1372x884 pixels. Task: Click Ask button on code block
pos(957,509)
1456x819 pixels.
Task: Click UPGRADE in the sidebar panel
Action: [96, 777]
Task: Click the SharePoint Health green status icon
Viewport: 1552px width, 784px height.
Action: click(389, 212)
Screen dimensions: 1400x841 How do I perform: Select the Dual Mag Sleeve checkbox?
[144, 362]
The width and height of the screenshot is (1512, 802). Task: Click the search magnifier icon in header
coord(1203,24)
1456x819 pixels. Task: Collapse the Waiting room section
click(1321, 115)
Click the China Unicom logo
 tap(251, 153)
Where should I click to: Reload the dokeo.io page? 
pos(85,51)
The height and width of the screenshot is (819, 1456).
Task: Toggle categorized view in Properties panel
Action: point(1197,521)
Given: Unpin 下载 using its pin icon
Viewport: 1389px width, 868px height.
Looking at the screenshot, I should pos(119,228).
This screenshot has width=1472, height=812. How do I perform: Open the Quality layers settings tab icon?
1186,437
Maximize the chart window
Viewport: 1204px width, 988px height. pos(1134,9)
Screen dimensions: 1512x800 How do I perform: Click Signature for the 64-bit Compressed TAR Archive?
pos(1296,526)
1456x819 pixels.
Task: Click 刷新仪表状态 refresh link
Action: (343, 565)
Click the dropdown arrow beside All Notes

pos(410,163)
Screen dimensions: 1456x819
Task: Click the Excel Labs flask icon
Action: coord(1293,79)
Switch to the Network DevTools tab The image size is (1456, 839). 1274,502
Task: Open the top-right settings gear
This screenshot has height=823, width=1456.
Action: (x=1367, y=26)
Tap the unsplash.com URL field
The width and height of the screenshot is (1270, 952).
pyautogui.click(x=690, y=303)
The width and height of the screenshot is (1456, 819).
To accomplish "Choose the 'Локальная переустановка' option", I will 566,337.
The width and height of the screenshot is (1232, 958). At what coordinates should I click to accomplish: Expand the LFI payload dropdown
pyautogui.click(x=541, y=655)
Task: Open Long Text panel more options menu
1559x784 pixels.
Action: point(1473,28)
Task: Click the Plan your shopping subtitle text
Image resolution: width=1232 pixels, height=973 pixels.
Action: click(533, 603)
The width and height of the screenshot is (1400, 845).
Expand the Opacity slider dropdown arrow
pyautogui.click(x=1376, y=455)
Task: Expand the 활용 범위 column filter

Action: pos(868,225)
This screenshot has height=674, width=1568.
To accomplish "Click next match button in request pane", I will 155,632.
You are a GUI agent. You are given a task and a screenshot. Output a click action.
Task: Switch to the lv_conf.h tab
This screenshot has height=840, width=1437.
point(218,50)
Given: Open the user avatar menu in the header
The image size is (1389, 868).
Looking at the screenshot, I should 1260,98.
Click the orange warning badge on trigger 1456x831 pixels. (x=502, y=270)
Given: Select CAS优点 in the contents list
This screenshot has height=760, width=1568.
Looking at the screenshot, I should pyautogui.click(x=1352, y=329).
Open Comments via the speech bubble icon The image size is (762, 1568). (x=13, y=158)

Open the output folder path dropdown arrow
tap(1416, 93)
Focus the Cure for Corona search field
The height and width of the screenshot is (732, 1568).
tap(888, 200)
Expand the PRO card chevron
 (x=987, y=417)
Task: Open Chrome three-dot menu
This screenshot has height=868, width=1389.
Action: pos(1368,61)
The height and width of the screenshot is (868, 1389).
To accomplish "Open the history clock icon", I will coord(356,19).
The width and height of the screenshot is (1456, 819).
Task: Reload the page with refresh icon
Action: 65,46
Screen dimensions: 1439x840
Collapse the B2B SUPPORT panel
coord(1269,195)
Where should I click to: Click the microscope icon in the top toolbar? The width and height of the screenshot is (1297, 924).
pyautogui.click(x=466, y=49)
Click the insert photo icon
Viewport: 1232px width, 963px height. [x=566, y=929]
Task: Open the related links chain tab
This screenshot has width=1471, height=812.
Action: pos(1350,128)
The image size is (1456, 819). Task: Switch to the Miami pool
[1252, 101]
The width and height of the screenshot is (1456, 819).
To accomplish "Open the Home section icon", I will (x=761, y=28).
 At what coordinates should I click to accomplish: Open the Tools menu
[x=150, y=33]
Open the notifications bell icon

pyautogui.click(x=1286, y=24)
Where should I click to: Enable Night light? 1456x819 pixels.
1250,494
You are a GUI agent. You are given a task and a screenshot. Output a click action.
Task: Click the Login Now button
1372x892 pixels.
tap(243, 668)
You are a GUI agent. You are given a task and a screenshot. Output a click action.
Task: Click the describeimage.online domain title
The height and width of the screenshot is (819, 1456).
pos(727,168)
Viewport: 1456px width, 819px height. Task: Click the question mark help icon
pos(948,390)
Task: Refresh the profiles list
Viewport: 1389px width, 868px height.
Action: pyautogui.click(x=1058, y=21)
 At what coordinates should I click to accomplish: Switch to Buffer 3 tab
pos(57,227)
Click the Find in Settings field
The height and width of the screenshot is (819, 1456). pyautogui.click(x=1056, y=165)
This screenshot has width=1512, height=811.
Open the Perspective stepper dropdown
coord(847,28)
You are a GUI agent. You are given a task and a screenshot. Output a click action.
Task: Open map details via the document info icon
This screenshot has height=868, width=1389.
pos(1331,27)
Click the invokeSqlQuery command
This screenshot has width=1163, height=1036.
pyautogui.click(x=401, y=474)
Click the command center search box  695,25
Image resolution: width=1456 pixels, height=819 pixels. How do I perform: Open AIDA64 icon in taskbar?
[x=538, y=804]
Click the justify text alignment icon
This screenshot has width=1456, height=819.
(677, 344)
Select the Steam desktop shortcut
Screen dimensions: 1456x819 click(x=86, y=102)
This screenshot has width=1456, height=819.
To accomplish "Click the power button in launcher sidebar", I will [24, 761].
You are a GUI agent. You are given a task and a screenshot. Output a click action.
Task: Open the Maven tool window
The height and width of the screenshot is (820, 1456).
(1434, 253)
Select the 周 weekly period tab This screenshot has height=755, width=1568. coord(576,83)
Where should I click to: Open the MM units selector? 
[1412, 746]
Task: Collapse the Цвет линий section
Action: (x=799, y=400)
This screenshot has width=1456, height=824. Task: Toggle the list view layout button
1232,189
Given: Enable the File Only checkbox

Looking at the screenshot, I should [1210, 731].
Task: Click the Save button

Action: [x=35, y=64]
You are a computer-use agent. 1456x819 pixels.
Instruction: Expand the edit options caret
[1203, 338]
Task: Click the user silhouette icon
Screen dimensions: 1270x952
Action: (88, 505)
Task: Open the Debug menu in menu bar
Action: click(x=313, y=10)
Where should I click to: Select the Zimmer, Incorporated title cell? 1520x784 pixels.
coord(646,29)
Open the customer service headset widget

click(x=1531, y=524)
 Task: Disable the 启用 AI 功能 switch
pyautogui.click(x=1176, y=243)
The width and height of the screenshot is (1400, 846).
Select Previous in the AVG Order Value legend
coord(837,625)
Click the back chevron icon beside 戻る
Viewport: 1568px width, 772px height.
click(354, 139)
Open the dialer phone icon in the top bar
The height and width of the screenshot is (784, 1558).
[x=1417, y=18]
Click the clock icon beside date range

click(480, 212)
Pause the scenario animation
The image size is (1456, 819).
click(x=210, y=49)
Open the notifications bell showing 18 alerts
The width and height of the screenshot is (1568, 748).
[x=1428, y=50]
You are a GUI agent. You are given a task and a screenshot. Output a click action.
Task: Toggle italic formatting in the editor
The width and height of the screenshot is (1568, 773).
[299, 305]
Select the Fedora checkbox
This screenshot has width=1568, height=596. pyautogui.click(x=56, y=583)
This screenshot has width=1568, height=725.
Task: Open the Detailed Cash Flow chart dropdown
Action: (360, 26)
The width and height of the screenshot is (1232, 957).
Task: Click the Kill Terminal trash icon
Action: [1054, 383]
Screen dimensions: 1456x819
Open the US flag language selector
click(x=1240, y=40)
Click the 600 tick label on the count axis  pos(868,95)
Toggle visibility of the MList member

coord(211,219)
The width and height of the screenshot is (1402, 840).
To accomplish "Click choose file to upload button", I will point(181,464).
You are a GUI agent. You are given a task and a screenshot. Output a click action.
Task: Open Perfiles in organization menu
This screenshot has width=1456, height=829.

● PROBLEM DESCRIPTION: In the data above, find each line where the string "user" appears, then copy it.

● WORKED SOLUTION:
Given: Open the user avatar menu in the header
Task: Click the user silhouette icon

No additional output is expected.